13

I want to allow crawlers to access my domain's root directory (i.e. the index.html file), but nothing deeper (i.e. no subdirectories). I do not want to have to list and deny every subdirectory individually within the robots.txt file. Currently I have the following, but I think it is blocking everything, including stuff in the domain's root.

User-agent: *
Allow: /$
Disallow: /

How can I write my robots.txt to accomplish what I am trying for?

Thanks in advance!

WASa2
  • 131
  • 1
  • 3
  • 1
    This can't be done in a "robot-universal" way. Do you have access to a .htaccess or similar? – alexn Mar 05 '11 at 20:35
  • I do have access to .htaccess. Basically, my goal, using robots.txt, meta tags, and meta http headers, is to do all I personally can to prevent anything but my main page (i.e. index.html) from ending up in a search engine results. – WASa2 Mar 05 '11 at 20:40

2 Answers2

10

There's nothing that will work for all crawlers. There are two options that might be useful to you.
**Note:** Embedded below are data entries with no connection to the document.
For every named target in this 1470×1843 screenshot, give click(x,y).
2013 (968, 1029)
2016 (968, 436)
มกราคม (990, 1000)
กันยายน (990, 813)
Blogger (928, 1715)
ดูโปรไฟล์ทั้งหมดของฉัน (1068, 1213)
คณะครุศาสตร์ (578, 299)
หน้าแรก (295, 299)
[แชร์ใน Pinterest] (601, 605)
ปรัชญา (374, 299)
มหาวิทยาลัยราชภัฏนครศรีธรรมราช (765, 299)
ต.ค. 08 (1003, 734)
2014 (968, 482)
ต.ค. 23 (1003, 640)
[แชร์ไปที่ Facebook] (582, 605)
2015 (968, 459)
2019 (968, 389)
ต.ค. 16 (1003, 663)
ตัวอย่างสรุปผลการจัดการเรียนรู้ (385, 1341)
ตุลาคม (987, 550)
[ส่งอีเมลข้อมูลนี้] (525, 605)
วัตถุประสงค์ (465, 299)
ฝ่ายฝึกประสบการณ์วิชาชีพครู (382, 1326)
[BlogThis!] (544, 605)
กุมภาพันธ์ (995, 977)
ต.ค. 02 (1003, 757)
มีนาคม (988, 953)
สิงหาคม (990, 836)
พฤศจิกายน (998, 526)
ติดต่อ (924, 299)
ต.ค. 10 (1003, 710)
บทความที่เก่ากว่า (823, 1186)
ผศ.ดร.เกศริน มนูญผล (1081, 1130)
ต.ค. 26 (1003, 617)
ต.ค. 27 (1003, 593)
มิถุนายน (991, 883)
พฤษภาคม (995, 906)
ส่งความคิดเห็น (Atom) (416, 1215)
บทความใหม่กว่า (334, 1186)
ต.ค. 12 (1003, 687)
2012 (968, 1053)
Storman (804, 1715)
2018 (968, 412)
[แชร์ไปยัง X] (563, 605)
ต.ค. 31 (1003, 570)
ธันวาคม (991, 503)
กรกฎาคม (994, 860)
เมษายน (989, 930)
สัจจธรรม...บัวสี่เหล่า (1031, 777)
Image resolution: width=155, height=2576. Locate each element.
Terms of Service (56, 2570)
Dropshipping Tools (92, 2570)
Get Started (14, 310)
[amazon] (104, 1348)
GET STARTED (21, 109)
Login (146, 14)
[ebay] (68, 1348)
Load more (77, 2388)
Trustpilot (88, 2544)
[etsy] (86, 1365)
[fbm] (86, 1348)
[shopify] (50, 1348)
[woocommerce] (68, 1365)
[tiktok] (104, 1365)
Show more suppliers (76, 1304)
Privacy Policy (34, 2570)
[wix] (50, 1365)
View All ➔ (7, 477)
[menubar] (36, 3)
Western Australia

Robots that allow wildcards should support something like:

Disallow: /*/

The major search engine crawlers understand the wildcards, but unfortunately most of the smaller ones don't.

If you have relatively few files in the root and you don't often add new files, you could use Allow to allow access to just those files, and then use Disallow: / to restrict everything else. That is:

User-agent: *
Allow: /index.html
Allow: /coolstuff.jpg
Allow: /morecoolstuff.html
Disallow: /

The order here is important. Crawlers are supposed to take the first match. So if your first rule was Disallow: /, a properly behaving crawler wouldn't get to the following Allow lines.

If a crawler doesn't support Allow, then it's going to see the Disallow: / and not crawl anything on your site. Providing, of course, that it ignores things in robots.txt that it doesn't understand.

All the major search engine crawlers support Allow, and a lot of the smaller ones do, too. It's easy to implement.

Jim Mischel
  • 131,090
  • 20
  • 188
  • 351
1

In short no there is no way to do this nicely using the robots.txt standard. Remember the Disallow specifies a path prefix. Wildcards and allows are non-standard.

So the following approach (a kludge!) will work.

User-agent: *
Disallow: /a
Disallow: /b
Disallow: /c
...
Disallow: /z
Disallow: /A
Disallow: /B
Disallow: /C
...
Disallow: /Z
Disallow: /0
Disallow: /1
Disallow: /2
...
Disallow: /9
Ben George
  • 975
  • 3
  • 12
  • 23